(Source data)
=-=-=

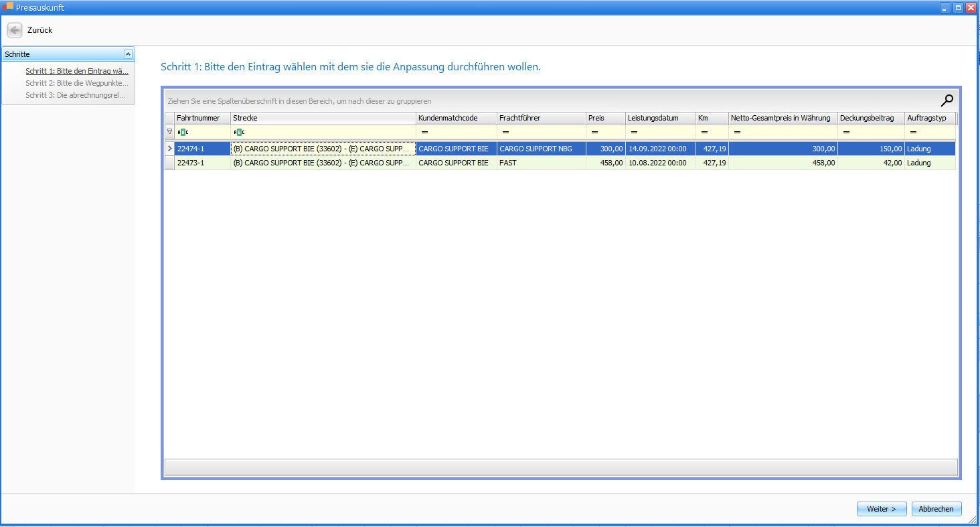Click the Auftragstyp column header
This screenshot has width=980, height=527.
pyautogui.click(x=929, y=118)
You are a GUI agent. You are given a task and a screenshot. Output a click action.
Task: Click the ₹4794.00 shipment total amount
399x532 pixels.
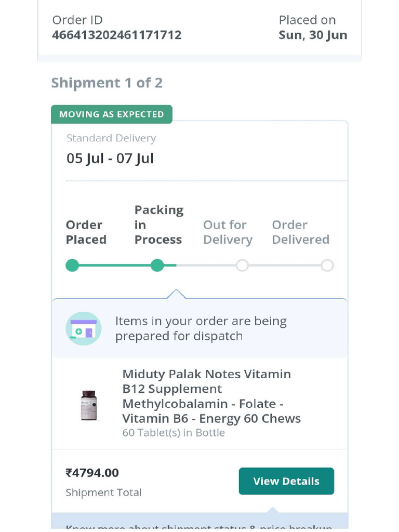click(x=92, y=473)
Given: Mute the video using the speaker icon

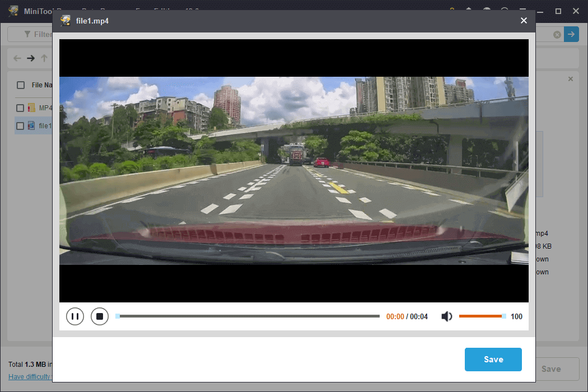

=-=-=

• _Your goal_:
Lines from the one containing "399x532 pixels." through the end of the entries above, both included, are to be written out exactly; no pictures and no other lines.

• _Expected answer_:
399x532 pixels.
click(x=92, y=473)
Given: Mute the video using the speaker icon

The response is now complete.